Elkhart County hospitals report more patients with the flu

There's been a spike in the numbers of local people hospitalized with flu symptoms, Elkhart County health care providers say.

Posted on Jan. 2, 2014 at 12:00 a.m. | Updated on Jan. 2, 2014 at 6:29 p.m.

ELKHART — Local hospitals have noticed an increase in flu patients over the past few weeks.

The strain going around is H1N1 — the “swine flu” that caused a pandemic in 2009.

“We don’t want to scare people,” Dawn Wilkins, infection prevention nurse at Elkhart General Hospital, said Thursday, Jan. 2. “But we do want people to be concerned.”

The St. Joseph County Health Department reported Thursday that a 25-year-old woman had died from the H1N1 virus.

Dr. Thomas Felger, St. Joseph County health officer, said the woman had been hospitalized locally before being transferred to a Chicago hospital, where she died. He said hospitals don’t usually report flu cases to the local health department, but he has seen “a definite increase” in the number of flu cases in St. Joseph County since last week.

The increase in flu patients at IU Health Goshen started about two weeks ago, while Elkhart General noted an uptick about 10 days ago.

At IU Health Goshen, twice as many people were hospitalized with the flu in December 2013 than that same month the previous year, according to spokeswoman Melanie McDonald.

She said that hospital staff is keeping a close eye on the flu situation and that people experiencing symptoms — like a high fever, chills, sore throat or body aches — should take them seriously.

“The flu has become a generic term in many people’s minds for a bad cold,” McDonald said. “And it’s so much more than that. In fact, people die every year from the flu. People require intensive care.”

Wilkins said that those being hospitalized now are primarily young or middle-age adults. That’s the age group that’s most likely to be hit by the H1N1 virus, according to a recent health alert from the Centers for Disease Control and Prevention.

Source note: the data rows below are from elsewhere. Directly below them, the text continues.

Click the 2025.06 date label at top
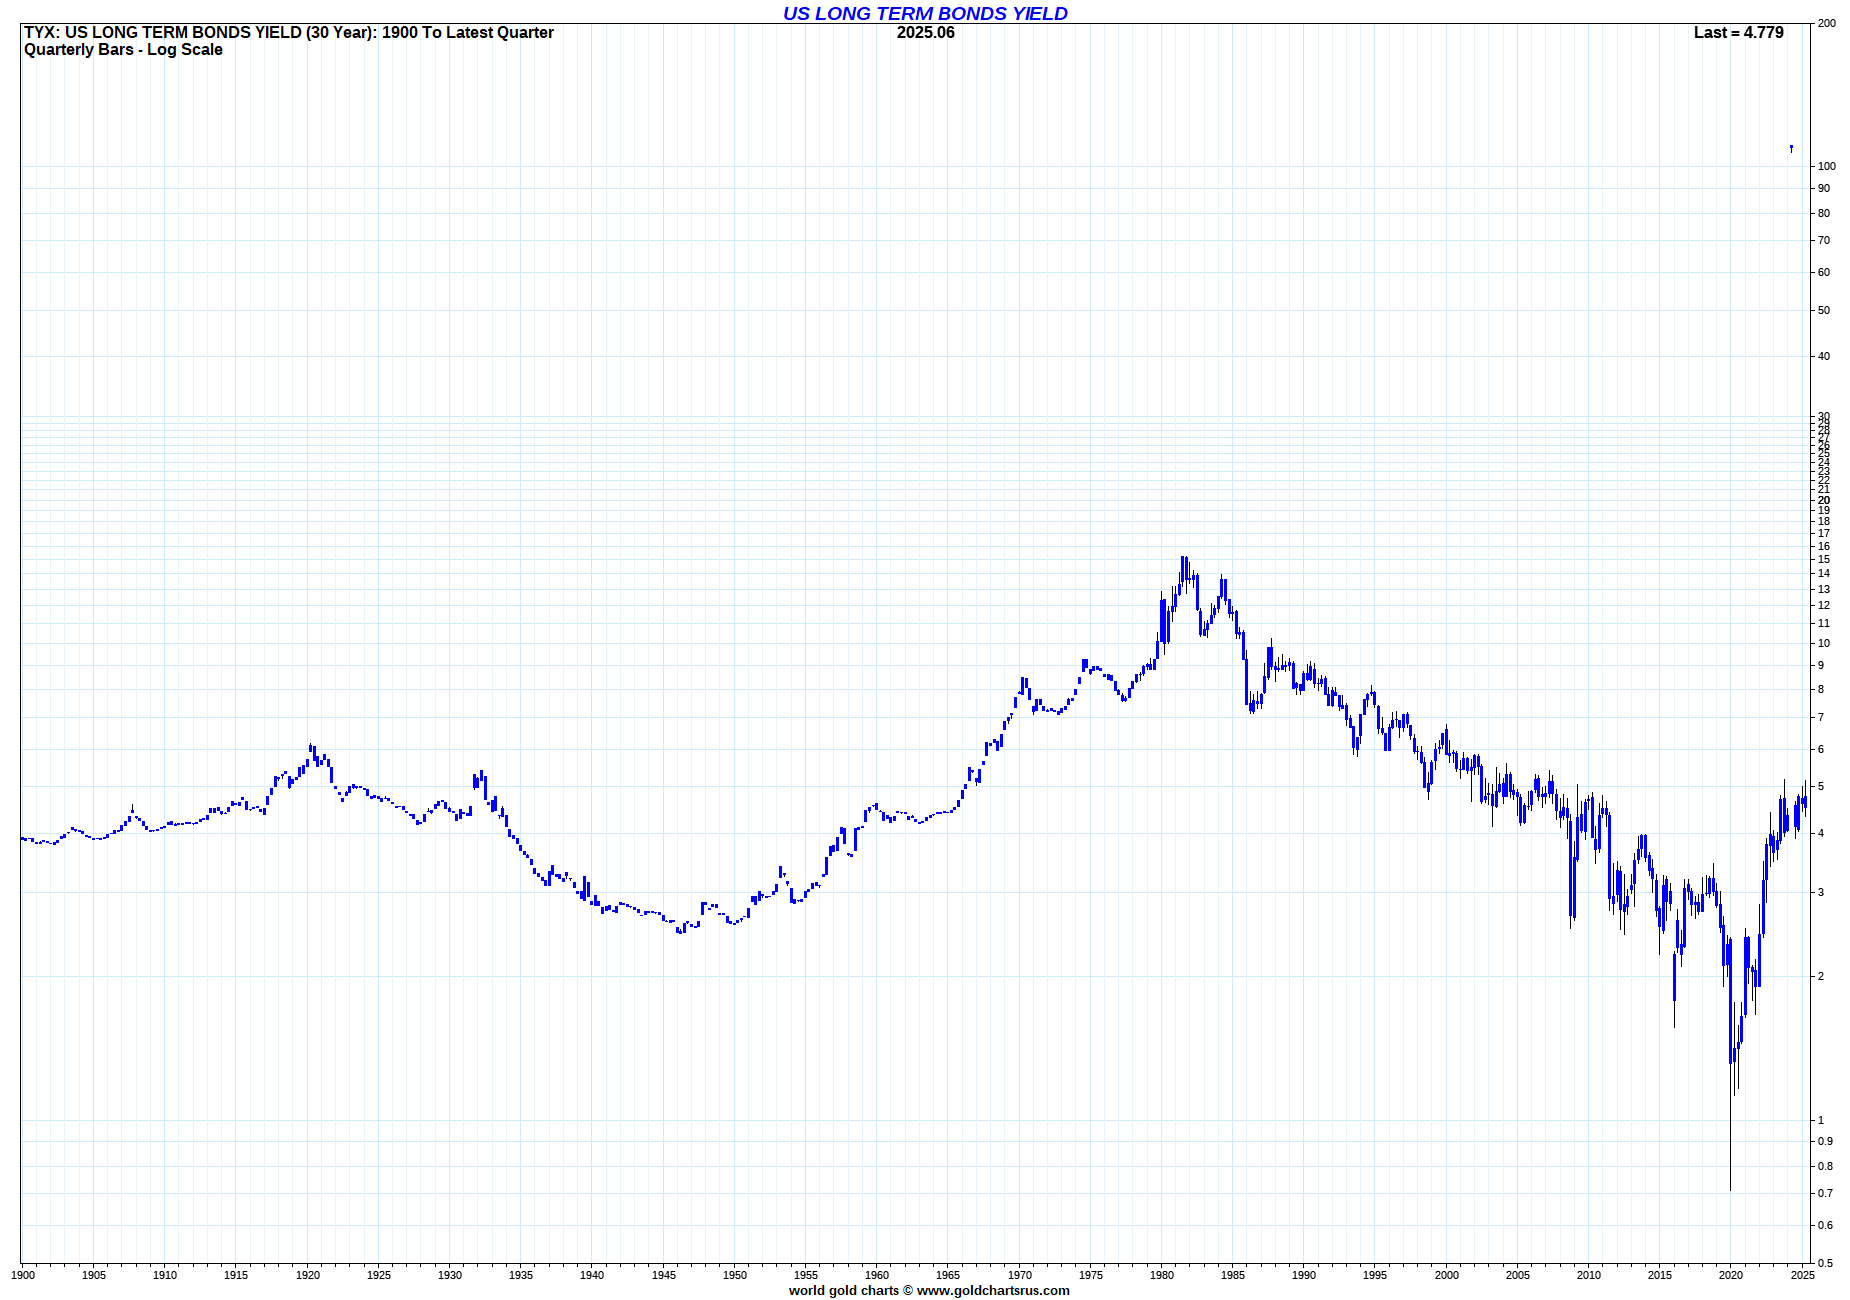 point(925,33)
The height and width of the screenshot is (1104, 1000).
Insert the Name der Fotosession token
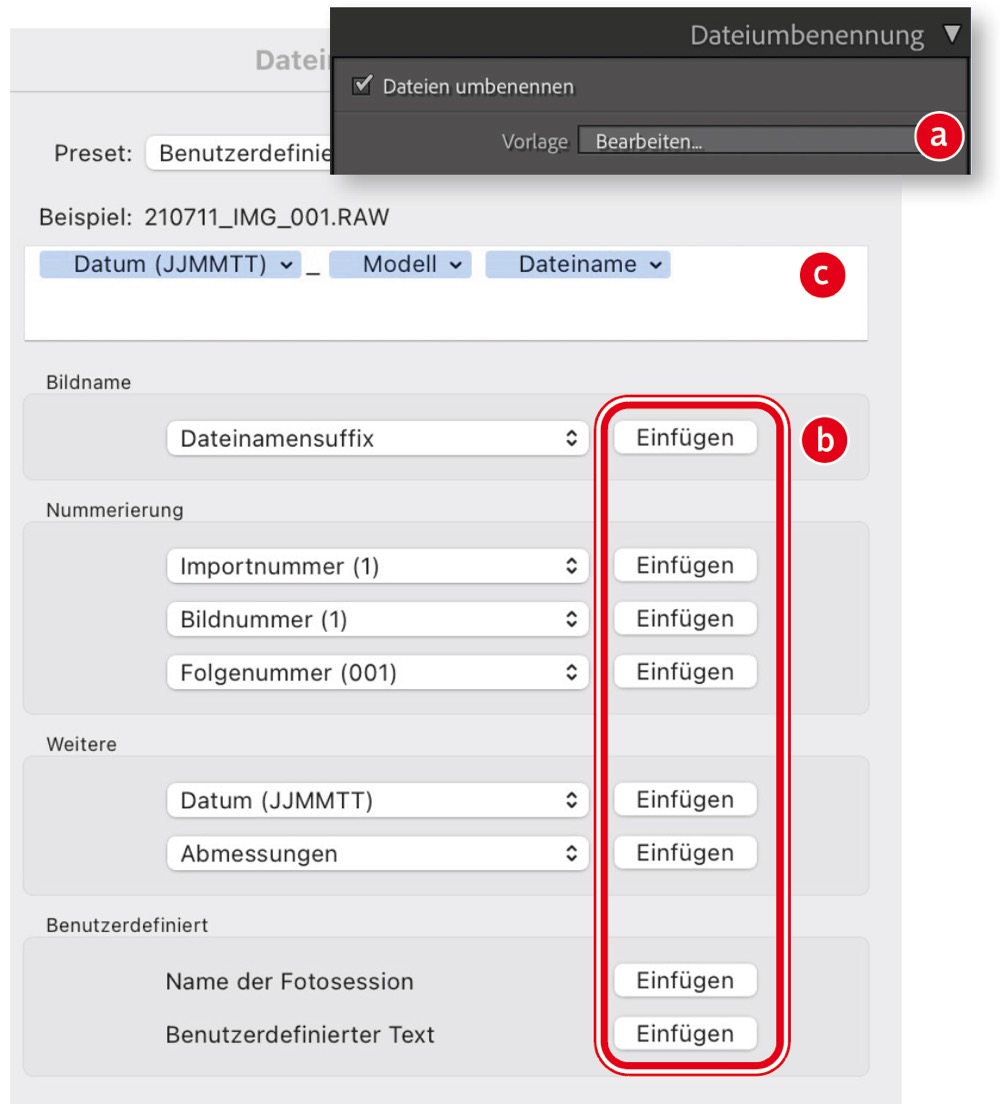(685, 981)
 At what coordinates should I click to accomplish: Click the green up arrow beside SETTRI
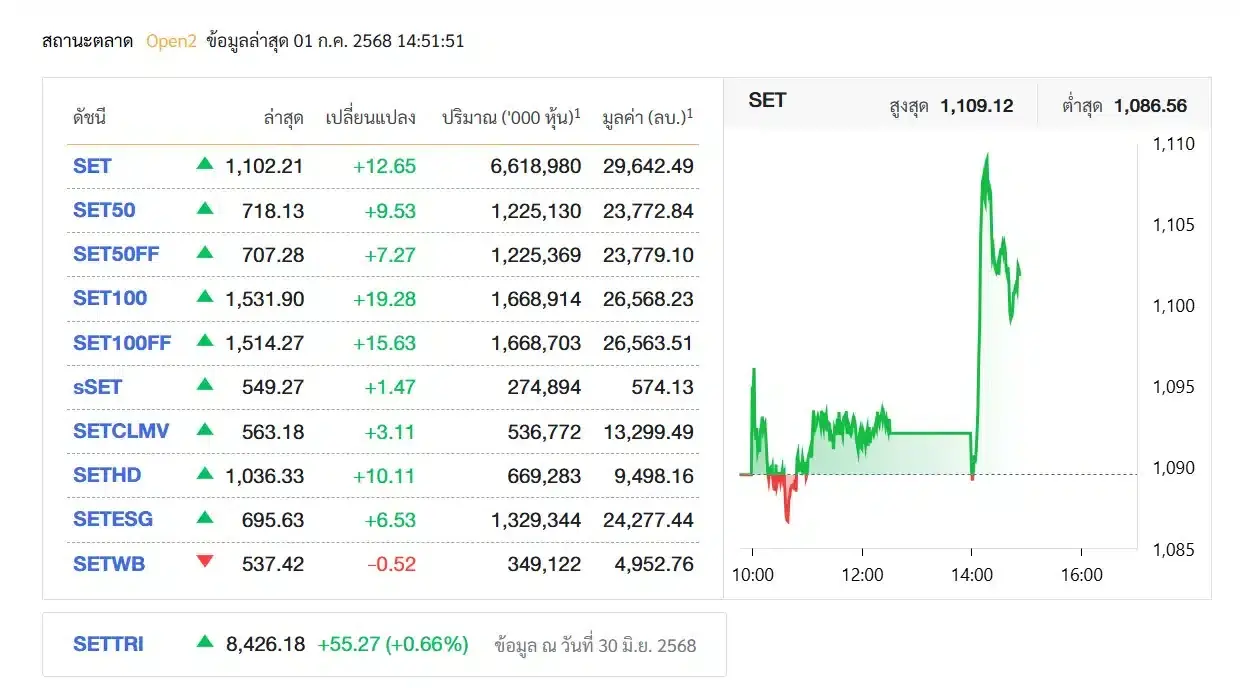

“This age group of people who is getting the flu, they are spiking really high temps — and when they get the flu they get it hard and fast,” Wilkins noted.

So when does the flu mean hospitalization, and when does it mean hitting the couch for a few days with a box of tissues?

Wilkins said that most flu patients who are admitted to the hospital need fluids, rest and medication. They are typically released after a few days. She said that adolescents tend to be able to recover well at home, while the flu may take a rougher toll on middle-age adults.

If flu symptoms get linger or get worse, it’s best to see a doctor, advises Marti Whalen, supervisor of communicable diseases for the Elkhart County Health Department.

“Doctors can give an anti-viral medication that can make a difference within 48 hours,” Whalen said.

She said that hospital staff may be noticing what is simply the peak of a typical flu season.

“We have no more concern this year than in any other year,” she said, while pointing out that the virus is targeting more younger adults this year.

Whalen said that there have been no flu-related deaths in Elkhart County during the 2013-14 season.